_Stored data_.
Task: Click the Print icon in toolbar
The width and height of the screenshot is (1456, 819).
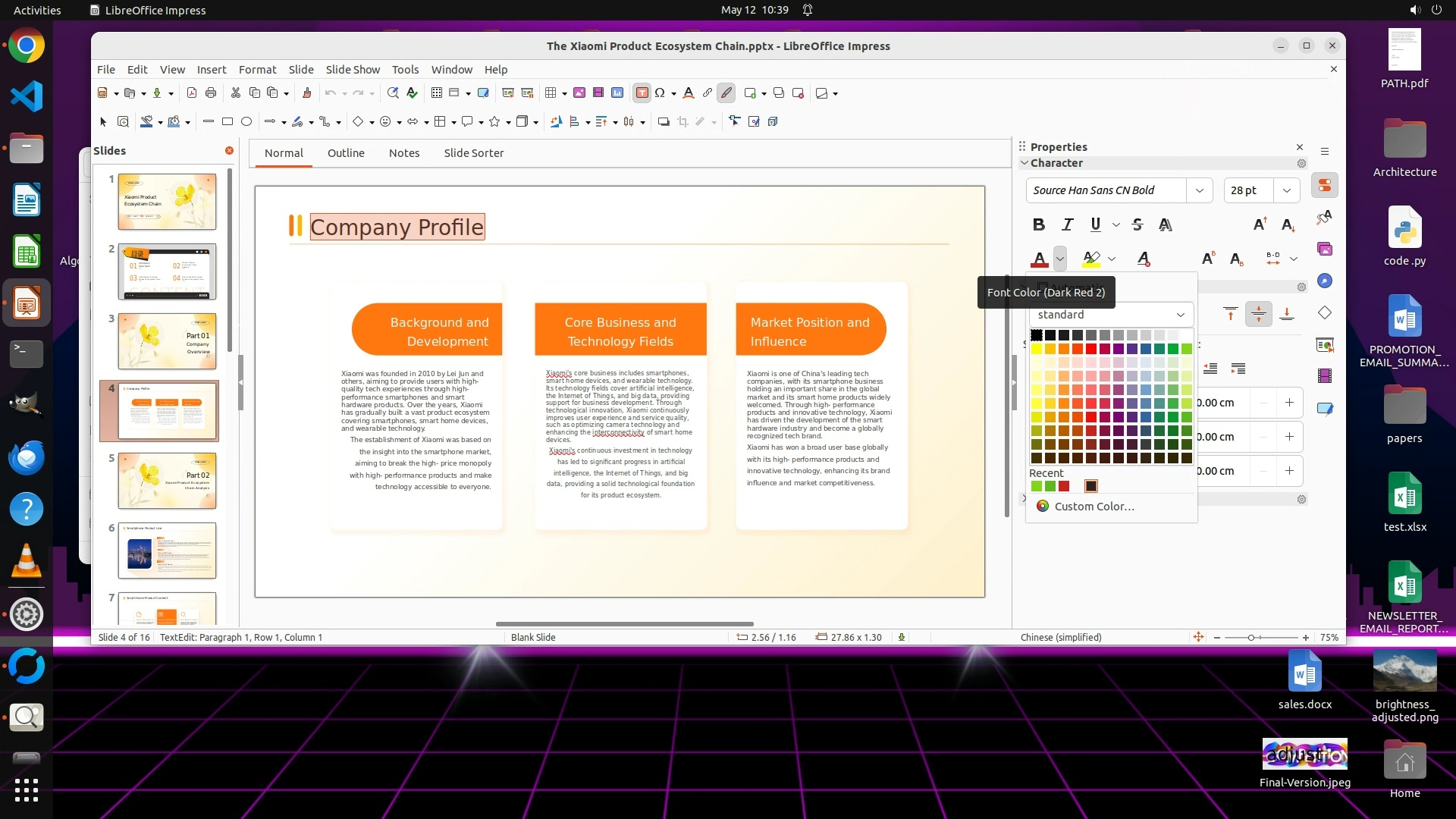Action: (x=211, y=93)
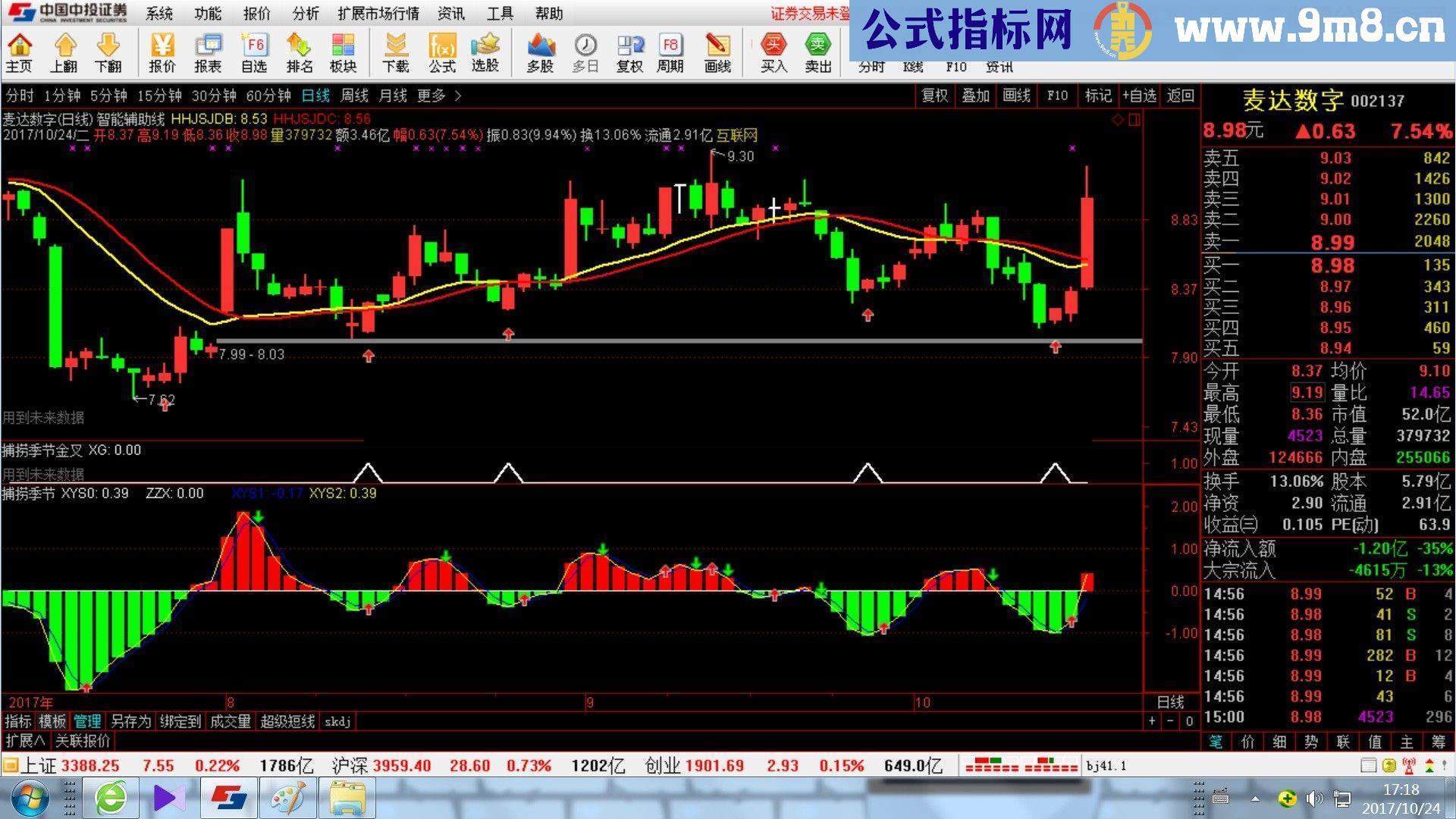Collapse the 扩展 panel at bottom left
1456x819 pixels.
click(24, 741)
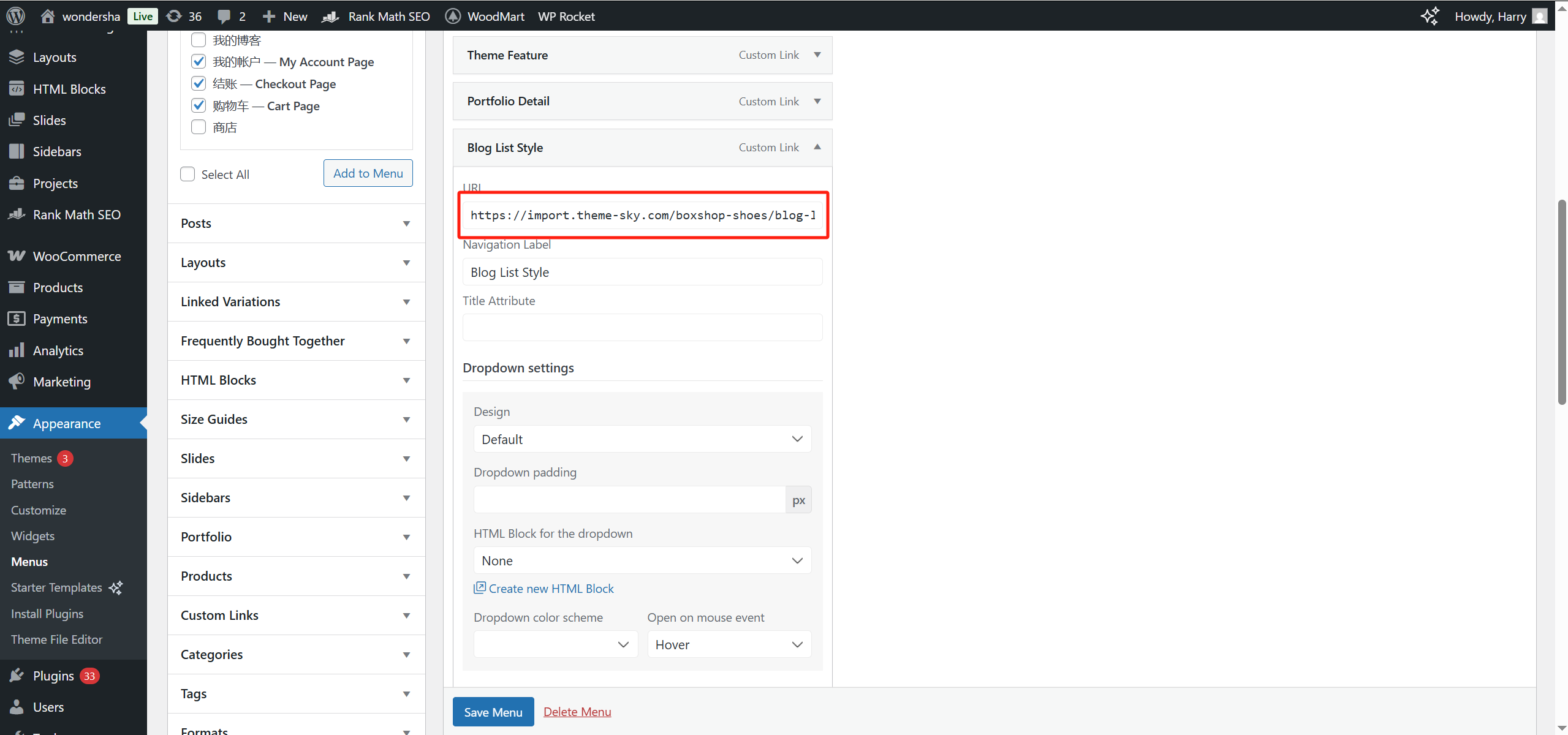Image resolution: width=1568 pixels, height=735 pixels.
Task: Check the 商店 page checkbox
Action: point(199,127)
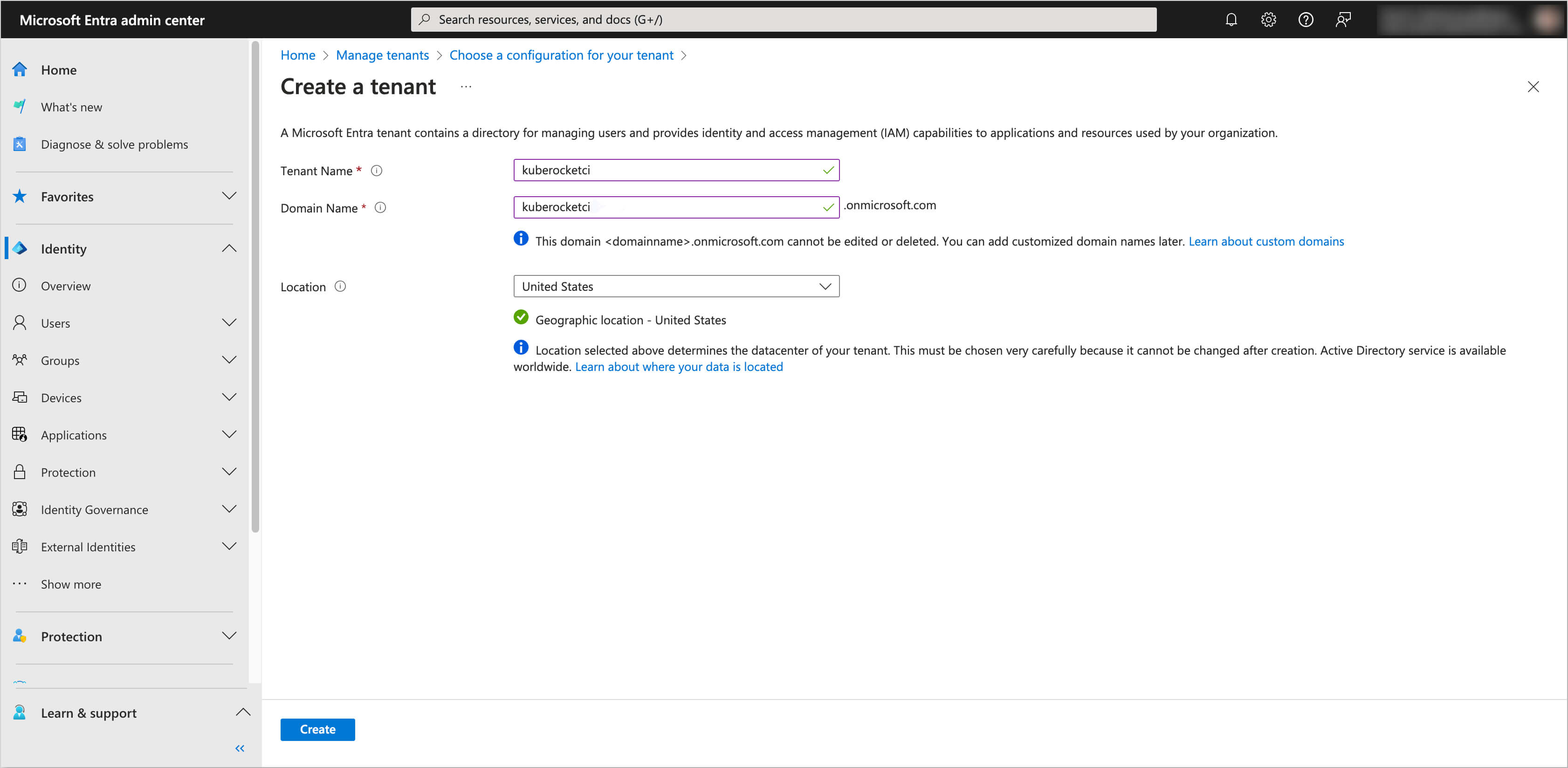
Task: Open Learn about custom domains link
Action: point(1265,241)
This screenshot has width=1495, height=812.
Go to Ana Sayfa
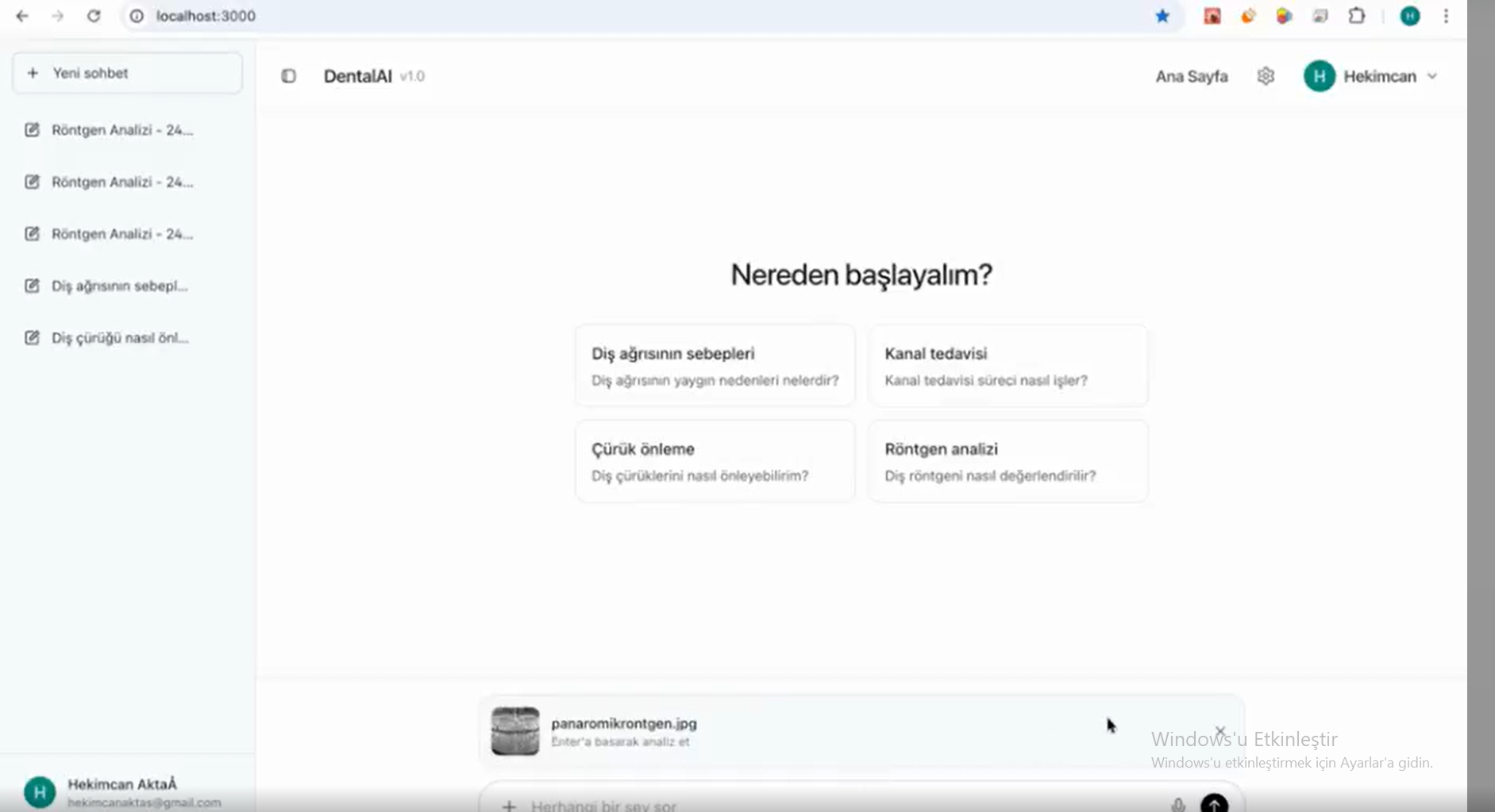[x=1192, y=75]

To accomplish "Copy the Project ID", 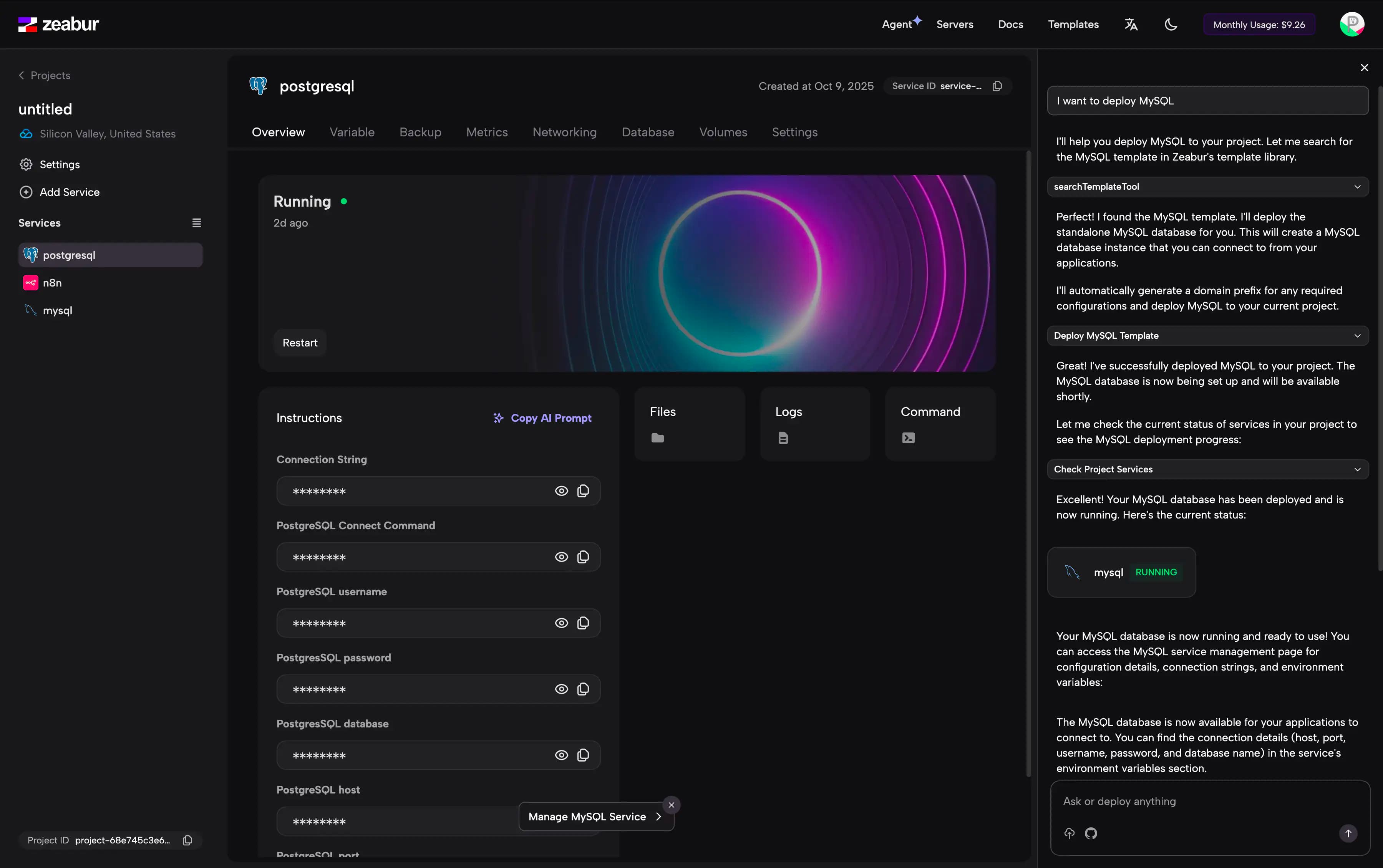I will (x=187, y=840).
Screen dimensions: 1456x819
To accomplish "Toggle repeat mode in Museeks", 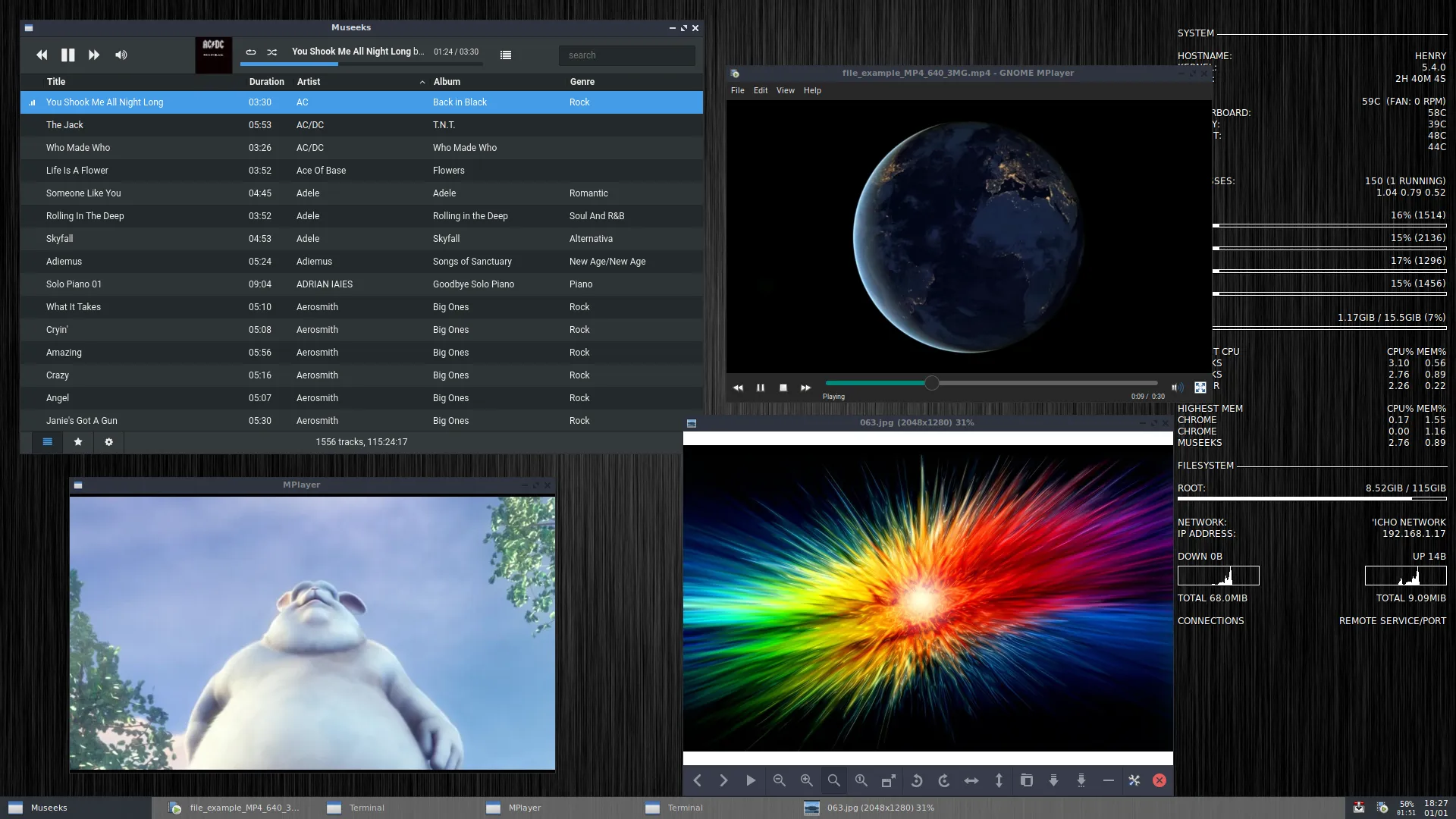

_Action item_. Each line from the one containing "Screen dimensions: 1456x819" through the last line of the data should be written out exactly. Skip the pictures, and add no other lines.

_Exercise output_.
Screen dimensions: 1456x819
To accomplish "Toggle repeat mode in Museeks", 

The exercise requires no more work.